The above mentioned research data have shown that obese women in reproductive age suffer quite often from several nutritional deficiencies, even prior to bariatric surgery, and there is a high risk of aggravation of these defeciencies after either RYGBP or VSG for various reasons. Pregnancy can further amplify some of these nutritional deficiencies either by increasing the demand or by decreasing the intake 99.Therefore, life-long supplementation of vitamins and trace elements is highly recommended after bariatric procedures 10, 100, 101, 102. For pregnant women the importance of routine nutritional screening is heightened. They should be closely monitored and clinicians should be vigilant for the detection of any deficiency that may occur, in order to prevent adverse outcomes, maternal or fetal. Table 11 lists the nutrient supplements which are recommended for patients after BS, for women in normal pregnancies and during pregnancy after BS. These suggested supplementations should be regarded as general recommendations, since individual requirements may vary depending on the results of frequent testing that may detect a state of deficiency or deficiency symptoms.Table 11. Recommended supplementation for the general bariatric population, for pregnant women and for pregnant women with a history of bariatric surgery
|Micronutrient||Recommendation for general bariatric population||Recommendation for pregnant women||Recommendation for pregnant women with a history of bariatric surgery|
|Iron||65 mg||30 mg||40-65 mg|
|Vitamin B12||5 mg||3 mg||4-5 mg|
|Folate||4 mg||4 mg|
|Calcium||1200-2000mg oral||-||2000mg calcium citrate|
|Magnesium||-||-||200-1000mg (if states of deficiency or symptoms occur)|
|Vitamin K||300mg||-||Close follow up|
|Vitamin A||10.000 iu||-||5.000 iu|
Further testing should be conducted for the evaluation of more nutrient markers, namely magnesium, PTH, copper and other water-soluble vitamins 10, 103 . Overall, in the management of obesity, teamwork has proved to be beneficial, and a comprehensive group of well-trained professionals is vital for the efficient and effective nutritional care of the patient.bariatric surgery is associated with several nutritional deficiencies. As a result, it is recommended that a thorough, customized nutrition assessment should be conducted for every woman of reproductive age, potential candidate for bariatric surgery, pre-operatively, in regular post-operative intervals, and even more intensively during pregnancy. The most common deficiencies include iron, folate, vitamin B12, vitamin D and calcium deficiency.
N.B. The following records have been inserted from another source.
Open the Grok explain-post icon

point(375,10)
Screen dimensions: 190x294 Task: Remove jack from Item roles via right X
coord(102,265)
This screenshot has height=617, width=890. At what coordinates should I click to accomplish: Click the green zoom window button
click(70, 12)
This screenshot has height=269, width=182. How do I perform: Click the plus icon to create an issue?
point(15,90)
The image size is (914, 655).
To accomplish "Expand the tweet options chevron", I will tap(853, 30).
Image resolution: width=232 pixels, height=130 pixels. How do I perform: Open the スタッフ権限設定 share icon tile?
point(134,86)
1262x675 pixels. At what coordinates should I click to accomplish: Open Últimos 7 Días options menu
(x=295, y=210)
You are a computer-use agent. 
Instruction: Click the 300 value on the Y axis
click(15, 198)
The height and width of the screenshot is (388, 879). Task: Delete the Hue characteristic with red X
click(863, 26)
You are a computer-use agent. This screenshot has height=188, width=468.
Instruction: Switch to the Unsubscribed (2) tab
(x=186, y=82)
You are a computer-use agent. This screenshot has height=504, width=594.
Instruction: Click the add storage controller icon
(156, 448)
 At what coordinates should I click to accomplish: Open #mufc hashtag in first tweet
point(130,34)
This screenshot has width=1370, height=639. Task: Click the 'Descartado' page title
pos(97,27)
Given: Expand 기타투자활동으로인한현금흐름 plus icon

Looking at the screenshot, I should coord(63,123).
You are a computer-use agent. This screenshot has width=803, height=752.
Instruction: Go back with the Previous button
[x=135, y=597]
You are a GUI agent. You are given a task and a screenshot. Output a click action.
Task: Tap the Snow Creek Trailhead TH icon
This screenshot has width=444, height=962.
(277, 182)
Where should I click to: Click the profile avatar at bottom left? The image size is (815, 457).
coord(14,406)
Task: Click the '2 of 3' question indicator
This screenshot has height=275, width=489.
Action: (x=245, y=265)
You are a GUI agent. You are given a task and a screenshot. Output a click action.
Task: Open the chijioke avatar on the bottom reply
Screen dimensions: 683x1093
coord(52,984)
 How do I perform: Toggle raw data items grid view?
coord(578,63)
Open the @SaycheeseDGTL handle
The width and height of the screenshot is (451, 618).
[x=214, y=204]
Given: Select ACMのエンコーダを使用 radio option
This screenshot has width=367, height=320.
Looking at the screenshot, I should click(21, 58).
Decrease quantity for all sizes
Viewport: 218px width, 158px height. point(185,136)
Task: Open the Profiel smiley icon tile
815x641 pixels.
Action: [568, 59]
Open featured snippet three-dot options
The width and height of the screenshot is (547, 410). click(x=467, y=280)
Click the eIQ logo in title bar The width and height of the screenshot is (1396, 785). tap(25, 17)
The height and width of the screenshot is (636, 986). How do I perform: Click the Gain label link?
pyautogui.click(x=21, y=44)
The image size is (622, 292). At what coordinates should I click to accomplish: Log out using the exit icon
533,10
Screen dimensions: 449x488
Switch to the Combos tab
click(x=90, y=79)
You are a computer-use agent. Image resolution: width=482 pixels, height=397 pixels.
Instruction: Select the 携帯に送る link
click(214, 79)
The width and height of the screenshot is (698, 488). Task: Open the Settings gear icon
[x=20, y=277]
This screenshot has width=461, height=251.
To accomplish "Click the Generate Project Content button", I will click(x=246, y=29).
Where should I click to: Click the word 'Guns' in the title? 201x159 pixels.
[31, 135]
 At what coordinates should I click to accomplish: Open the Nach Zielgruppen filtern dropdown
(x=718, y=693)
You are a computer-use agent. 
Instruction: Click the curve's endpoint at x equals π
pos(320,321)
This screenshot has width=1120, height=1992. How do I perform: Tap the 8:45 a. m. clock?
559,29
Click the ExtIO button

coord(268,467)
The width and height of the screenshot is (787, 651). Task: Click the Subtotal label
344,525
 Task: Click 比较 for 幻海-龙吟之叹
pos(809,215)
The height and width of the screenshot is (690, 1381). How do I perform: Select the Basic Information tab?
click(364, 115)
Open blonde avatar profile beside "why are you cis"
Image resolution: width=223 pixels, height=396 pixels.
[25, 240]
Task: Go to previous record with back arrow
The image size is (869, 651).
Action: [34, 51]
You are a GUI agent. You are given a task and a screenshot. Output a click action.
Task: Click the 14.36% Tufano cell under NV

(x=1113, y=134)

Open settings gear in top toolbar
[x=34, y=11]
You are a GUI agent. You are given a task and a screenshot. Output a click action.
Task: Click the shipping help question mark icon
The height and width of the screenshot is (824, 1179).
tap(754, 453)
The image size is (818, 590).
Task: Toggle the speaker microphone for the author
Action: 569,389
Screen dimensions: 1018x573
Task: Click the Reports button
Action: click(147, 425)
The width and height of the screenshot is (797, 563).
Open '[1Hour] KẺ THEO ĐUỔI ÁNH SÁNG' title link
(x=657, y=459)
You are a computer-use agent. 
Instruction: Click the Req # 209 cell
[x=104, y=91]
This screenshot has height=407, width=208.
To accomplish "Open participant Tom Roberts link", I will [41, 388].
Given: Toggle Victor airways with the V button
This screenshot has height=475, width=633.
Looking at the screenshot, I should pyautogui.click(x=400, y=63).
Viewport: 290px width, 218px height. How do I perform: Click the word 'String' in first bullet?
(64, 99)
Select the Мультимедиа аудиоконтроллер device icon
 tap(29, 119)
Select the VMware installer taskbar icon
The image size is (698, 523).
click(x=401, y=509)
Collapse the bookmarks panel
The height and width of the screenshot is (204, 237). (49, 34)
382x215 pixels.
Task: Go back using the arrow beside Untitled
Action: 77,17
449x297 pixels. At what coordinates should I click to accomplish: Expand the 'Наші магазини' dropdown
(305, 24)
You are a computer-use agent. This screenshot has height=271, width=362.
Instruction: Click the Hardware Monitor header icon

Most women should be supplemented even before conception and especially during pregnancy . Furthermore, many other nutrients, including vitamins of the B-complex (thiamine, pyridoxal), other fat-soluble vitamins (A, E, K) and minerals (copper, zinc, selenium), although rarely deficient, should be tested periodically, to ensure their levels remain within normal range.
The authors have no interest to disclose.